A Ulysses pact or Ulysses contract is a freely made decision that is designed and intended to bind oneself in the future. The term is used in medicine, especially in reference to advance directives (also known as living wills), where there is some controversy over whether a decision made by a person in one state of health should be considered binding upon that person when they are in a markedly different, usually worse, state of health.

The term refers to the pact that Ulysses (Greek name Ὀδυσσεύς, Odysseus) made with his men as they approached the Sirens. Ulysses wanted to hear the Sirens' song although he knew that doing so would render him incapable of rational thought. On Circe's advice, he put wax in his men's ears so that they could not hear and had them tie him to the mast so that he could not jump into the sea. He ordered them not to change course under any circumstances and to keep their swords upon him and to attack him if he should break free of his bonds.

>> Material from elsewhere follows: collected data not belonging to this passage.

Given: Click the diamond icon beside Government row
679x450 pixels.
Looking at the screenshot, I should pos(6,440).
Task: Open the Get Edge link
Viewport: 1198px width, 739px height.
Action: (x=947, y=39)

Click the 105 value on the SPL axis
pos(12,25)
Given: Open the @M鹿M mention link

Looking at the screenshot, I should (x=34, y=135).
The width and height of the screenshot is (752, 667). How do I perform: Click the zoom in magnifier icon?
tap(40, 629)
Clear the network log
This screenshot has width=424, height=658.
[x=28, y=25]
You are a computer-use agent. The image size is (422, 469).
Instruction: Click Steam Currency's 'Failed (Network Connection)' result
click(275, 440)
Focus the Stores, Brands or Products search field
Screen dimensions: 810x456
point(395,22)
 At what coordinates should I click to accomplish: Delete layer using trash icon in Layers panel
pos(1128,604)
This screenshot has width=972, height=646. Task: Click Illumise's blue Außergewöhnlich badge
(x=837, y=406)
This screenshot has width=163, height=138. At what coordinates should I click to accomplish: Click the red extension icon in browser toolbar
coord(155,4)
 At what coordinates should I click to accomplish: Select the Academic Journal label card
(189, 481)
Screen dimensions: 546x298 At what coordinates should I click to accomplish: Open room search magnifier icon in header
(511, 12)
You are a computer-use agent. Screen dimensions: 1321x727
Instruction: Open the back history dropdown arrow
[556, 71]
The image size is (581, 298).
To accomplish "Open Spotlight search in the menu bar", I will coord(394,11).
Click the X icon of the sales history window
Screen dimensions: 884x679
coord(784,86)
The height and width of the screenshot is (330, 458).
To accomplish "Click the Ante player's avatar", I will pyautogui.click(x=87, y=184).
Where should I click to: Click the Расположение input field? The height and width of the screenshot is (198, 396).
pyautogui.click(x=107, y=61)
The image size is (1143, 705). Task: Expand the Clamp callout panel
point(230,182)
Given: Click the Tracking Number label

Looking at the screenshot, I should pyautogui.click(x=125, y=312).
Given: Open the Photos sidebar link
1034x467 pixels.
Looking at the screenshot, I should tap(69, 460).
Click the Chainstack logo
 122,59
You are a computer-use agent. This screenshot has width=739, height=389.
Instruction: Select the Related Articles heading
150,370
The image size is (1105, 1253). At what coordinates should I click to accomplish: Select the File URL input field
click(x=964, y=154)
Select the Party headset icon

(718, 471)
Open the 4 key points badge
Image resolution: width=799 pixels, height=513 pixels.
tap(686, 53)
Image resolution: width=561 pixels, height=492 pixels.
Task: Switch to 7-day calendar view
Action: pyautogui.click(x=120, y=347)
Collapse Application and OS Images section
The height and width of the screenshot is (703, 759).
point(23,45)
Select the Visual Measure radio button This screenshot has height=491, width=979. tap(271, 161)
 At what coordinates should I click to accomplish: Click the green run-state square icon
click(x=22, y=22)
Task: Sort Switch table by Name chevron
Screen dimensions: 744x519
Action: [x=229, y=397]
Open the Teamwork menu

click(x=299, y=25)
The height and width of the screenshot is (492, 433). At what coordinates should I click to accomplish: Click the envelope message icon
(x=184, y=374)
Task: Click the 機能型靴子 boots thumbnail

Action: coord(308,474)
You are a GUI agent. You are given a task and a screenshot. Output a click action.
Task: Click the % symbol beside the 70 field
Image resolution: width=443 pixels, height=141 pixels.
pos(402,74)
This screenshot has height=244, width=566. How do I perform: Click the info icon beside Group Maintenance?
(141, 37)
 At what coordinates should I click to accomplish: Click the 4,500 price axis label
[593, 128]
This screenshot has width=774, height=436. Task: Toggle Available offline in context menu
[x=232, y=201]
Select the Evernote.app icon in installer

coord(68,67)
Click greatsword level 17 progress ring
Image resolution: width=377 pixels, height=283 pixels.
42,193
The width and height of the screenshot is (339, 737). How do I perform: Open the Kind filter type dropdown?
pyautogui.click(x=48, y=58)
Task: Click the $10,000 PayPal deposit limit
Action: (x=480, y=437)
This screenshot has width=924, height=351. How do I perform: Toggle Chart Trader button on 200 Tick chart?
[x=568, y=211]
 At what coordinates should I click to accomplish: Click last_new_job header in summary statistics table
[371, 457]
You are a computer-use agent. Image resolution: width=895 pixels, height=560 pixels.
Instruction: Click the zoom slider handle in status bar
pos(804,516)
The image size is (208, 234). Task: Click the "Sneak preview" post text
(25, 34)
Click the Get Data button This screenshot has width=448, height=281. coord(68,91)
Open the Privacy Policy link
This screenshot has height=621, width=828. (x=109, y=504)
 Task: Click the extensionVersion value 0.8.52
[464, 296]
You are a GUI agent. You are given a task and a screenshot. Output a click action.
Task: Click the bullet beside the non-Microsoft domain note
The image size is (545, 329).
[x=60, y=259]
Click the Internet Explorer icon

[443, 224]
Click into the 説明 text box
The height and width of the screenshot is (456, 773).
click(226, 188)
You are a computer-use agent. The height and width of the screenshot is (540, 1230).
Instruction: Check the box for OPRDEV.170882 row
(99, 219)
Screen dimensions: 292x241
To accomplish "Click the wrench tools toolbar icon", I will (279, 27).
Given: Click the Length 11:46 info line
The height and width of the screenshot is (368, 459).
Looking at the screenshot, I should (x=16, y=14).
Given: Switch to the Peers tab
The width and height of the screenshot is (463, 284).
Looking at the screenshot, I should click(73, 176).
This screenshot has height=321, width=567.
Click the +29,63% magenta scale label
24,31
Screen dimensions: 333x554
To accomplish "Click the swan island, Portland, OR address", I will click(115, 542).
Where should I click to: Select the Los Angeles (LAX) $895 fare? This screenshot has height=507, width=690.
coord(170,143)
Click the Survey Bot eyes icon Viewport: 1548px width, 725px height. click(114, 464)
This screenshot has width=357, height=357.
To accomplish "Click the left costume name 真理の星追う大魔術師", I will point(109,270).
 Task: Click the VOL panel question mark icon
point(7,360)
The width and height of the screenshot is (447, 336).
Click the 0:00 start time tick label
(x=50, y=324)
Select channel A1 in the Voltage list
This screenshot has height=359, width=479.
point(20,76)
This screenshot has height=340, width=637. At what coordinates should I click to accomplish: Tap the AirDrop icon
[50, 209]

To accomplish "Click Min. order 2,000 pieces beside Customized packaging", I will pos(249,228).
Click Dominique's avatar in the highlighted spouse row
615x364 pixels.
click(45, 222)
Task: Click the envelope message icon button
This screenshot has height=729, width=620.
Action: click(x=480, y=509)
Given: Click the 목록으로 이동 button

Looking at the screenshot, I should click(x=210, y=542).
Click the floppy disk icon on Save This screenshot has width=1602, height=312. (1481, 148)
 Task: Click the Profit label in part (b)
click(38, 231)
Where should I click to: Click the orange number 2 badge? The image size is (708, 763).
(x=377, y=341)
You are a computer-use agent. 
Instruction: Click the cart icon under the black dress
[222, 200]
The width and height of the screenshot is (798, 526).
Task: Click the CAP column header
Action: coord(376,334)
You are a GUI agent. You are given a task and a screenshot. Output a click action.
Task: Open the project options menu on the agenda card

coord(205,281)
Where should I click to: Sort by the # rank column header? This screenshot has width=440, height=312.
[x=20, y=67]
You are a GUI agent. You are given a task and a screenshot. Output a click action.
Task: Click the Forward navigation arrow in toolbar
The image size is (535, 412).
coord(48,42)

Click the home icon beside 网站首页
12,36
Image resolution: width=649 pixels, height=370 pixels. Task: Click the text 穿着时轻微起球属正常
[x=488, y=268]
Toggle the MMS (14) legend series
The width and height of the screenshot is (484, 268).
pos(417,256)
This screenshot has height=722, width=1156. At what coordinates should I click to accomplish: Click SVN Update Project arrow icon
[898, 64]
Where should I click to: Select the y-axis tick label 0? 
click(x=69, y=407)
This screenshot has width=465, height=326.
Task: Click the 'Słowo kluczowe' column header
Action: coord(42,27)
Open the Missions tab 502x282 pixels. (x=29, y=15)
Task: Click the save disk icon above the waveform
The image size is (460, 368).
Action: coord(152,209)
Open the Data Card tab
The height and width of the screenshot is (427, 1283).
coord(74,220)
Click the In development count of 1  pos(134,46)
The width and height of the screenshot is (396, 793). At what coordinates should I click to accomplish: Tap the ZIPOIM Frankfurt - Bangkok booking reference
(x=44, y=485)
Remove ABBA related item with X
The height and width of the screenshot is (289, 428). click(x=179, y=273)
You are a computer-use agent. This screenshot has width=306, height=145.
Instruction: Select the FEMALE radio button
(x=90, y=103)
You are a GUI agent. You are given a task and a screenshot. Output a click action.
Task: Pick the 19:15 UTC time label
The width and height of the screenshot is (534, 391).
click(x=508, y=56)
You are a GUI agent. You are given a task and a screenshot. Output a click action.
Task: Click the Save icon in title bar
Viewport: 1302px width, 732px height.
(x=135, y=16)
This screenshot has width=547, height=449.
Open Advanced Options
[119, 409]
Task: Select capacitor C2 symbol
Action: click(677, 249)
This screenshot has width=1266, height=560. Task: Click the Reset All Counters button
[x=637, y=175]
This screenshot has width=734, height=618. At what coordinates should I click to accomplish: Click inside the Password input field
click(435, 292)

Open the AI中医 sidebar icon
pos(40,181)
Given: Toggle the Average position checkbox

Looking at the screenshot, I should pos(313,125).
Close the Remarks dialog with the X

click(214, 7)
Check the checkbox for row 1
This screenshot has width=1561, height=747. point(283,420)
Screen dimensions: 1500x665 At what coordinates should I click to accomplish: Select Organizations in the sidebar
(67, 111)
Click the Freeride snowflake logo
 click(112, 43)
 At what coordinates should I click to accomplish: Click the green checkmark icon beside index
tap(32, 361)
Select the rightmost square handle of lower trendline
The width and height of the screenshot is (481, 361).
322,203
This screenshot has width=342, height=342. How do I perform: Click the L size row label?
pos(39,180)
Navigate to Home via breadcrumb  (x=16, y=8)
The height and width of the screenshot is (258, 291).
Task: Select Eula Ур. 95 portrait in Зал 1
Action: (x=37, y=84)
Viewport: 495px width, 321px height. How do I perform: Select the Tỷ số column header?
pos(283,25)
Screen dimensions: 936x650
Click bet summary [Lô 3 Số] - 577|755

Upon hearing the Sirens' song, Ulysses was driven temporarily insane and struggled with all of his might to break free so that he might join the Sirens, which would have meant his death. His men, however, kept their promise, and they refused to release him.

==Psychiatric context==
Psychiatric advance directives are sometimes referred to as Ulysses pacts or Ulysses contracts, where there is a legal agreement designed to override a present request from a legally incompetent patient in favor of a past request made by that previously competent patient. An example of when Ulysses contracts are invoked is when people with schizophrenia stop taking their medication at perceived remission times.

==Technological context==
In the wake of the Snowden revelations, digital technology companies and commentators have had to consider the situation of a technology provider being ordered by a government to act in a way that they feel morally opposed to. One example is that Apple, as part of the FBI–Apple encryption dispute, decided to engineer the iPhone in a way that made it impossible for them to read the data on it, which has been described as "a digital Ulysses pact". A related example is that of a warrant canary, which Cory Doctorow describes as being a Ulysses pact (albeit a "weak" one, since the issuer of the canary can fail or be forced not to kill the canary), as is binary transparency (applying the idea of certificate transparency to binary executable files), which he describes as a "much stronger, more effective Ulysses pact", since a public append-only log is harder to censor.

==Policy context==
Ulysses clauses in public policy are provisions that discourage or prevent future changes. For example, in the state of California initiatives generally include a Ulysses clause to prevent amendments.

==See also==
- Advance health care directive
- Decision theory
- Greek mythology
- Escalation of commitment

==Bibliography==
- Radden, Jennifer (1994). "Second thoughts: Revoking decisions over one's own future"
- Feinberg, Joel (1986). "Harm to self: The moral limits of the criminal law"
- Fried, Charles (1970). "An Anatomy of Values: Problems of Personal and Social Choice"
- Schelling, Thomas C (1984). "Choice and Consequence"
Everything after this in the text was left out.